Hij wist die eerste keer nauwelijks, wat de dorpsbarbier allemaal gezegd had. Hij was geslagen en verbaasd, en vergat zelfs, naar het trouwportret te kijken. De kortgebouwde man tegenover hem sprak onvermoeibaar; hij had het over de ondoorgrondelijke raadsbesluiten van den Allerhoogste, de verantwoordelijkheid van den beelddrager Gods op deze aarde, de vrijmaking van Adams kinderen, gekocht en betaald door het Lam; o dood, waar is uw prikkel? - Het was te zonderling en overmachtig voor Waling Dota.
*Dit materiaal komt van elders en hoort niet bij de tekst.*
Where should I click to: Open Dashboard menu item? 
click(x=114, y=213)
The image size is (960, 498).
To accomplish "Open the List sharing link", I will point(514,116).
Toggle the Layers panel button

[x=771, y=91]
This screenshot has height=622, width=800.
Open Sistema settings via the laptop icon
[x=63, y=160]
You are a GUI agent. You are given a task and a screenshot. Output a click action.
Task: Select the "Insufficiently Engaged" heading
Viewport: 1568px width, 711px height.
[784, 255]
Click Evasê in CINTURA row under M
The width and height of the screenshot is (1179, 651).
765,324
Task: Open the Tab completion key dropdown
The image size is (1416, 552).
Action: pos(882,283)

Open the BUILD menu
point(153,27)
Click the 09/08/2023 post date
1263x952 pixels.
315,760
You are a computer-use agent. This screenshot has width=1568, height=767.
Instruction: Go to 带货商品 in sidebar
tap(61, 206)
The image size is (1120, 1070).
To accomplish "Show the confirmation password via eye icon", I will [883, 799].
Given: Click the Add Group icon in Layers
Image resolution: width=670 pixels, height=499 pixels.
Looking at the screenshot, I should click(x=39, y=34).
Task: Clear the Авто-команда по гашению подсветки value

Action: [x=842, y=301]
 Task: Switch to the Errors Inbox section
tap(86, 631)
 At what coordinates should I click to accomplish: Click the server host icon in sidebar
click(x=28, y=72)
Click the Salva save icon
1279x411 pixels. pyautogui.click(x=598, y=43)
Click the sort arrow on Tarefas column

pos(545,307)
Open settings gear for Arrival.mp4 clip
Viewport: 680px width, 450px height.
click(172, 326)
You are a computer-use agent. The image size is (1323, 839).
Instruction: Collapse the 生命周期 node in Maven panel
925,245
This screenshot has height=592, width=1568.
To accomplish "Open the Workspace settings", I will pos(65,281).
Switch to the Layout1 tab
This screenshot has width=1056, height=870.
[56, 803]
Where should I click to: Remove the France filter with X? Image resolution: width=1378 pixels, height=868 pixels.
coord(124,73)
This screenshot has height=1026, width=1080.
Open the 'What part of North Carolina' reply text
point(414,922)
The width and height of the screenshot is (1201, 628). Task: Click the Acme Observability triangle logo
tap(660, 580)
Hij kon alleen maar met zijn oren luisteren, niet met zijn innerlijk; de woorden werden nog geen voorstellingen. Maar hij vernam de roep, die van den onaanzienlijken oefenaar naar hem uitging. Hij begreep: de dorpsscheerder was uit vrije stukken bij hem gekomen, bij den man, die tot twee maal toe zelfmoord had ondernomen; en hij zat hier, omdat hij door het lot van dien mens getroffen en ontdaan was. Niemand had zich ooit meer om Waling Dota bekommerd, sinds de vader van Ymkje met zijn jaarlijkse rheuma geplaagd werd en hem zelfs zijn zwijgend gezelschap niet bieden kon. De dorpsscheerder kwam en zei ongehoorde, vérstrekkende dingen. Hij had iets van een medicijnmeester; hij spreidde de vingers en opende de mond en sloot soms even de ogen, en de woorden ontrolden hem, telkens nieuwe, met nieuwe buigingen der stem, - en dat alles louter ter wille van hem, Waling Dota, terwille van zijn ziel, dat deel Gods, zo zei de scheerder, dat in hem geplant was ter ere van zijn Maker en als onderpand van zijn behoud... En toen de barbier onverhoeds opstond en naast hem kwam, en zijn handen vatte en hem naast zich op de vloer trok, knielde Waling Dota verbijsterd, maar gewillig, naast den oefenaar, en liet voor zich bidden.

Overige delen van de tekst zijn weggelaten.